• Problem: Among the entries that follow, the required portion opens with the line containing "Given: Click the 保存 save button" and closes with the line containing "Task: Select the Hot C_max capacity swatch". Give that portion again exactly, and nothing else.
'''
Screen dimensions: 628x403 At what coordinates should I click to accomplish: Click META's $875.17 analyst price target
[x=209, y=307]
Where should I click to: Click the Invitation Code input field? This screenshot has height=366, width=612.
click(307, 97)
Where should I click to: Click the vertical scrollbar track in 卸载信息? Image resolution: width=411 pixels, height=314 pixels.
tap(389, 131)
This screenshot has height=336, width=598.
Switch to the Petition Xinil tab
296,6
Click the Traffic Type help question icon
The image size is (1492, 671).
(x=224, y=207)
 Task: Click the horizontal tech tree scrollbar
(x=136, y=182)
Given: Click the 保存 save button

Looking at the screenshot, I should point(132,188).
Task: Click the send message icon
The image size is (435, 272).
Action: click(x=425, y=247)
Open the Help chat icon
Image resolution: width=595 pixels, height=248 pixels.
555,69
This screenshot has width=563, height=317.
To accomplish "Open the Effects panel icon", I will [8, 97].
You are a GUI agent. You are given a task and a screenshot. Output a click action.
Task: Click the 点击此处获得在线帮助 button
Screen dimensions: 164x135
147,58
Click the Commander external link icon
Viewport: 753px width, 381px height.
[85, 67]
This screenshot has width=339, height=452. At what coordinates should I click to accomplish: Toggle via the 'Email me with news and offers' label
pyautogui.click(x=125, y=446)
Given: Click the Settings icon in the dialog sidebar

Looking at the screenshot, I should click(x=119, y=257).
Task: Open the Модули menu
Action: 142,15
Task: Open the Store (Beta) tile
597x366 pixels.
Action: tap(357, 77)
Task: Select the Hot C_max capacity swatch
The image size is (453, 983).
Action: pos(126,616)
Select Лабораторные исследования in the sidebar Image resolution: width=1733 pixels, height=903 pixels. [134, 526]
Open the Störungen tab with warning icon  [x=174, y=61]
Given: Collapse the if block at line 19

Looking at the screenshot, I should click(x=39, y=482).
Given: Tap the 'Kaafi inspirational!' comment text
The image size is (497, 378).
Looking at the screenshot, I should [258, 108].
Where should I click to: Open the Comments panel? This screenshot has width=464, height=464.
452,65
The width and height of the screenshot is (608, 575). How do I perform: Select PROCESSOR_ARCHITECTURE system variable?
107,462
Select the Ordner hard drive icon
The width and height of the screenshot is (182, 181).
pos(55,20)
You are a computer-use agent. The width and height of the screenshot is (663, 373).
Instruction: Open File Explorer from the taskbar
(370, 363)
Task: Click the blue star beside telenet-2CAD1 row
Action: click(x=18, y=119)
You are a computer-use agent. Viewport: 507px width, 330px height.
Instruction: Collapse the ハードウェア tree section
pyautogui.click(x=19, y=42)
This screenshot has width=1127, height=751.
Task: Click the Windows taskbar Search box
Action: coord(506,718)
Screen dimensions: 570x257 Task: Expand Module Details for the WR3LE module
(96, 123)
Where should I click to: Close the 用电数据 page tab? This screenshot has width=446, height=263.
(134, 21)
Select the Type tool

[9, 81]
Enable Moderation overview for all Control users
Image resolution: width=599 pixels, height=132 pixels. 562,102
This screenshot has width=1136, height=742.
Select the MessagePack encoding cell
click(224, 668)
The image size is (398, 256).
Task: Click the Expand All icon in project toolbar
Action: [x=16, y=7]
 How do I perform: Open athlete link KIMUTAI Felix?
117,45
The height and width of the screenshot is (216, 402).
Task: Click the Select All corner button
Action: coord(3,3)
'''
• Solution to the problem:
Given: Click the 保存 save button

Looking at the screenshot, I should point(132,188).
Task: Click the send message icon
The image size is (435, 272).
Action: click(x=425, y=247)
Open the Help chat icon
Image resolution: width=595 pixels, height=248 pixels.
555,69
This screenshot has width=563, height=317.
To accomplish "Open the Effects panel icon", I will [8, 97].
You are a GUI agent. You are given a task and a screenshot. Output a click action.
Task: Click the 点击此处获得在线帮助 button
Screen dimensions: 164x135
147,58
Click the Commander external link icon
Viewport: 753px width, 381px height.
[85, 67]
This screenshot has width=339, height=452. At what coordinates should I click to accomplish: Toggle via the 'Email me with news and offers' label
pyautogui.click(x=125, y=446)
Given: Click the Settings icon in the dialog sidebar

Looking at the screenshot, I should click(x=119, y=257).
Task: Open the Модули menu
Action: 142,15
Task: Open the Store (Beta) tile
597x366 pixels.
Action: tap(357, 77)
Task: Select the Hot C_max capacity swatch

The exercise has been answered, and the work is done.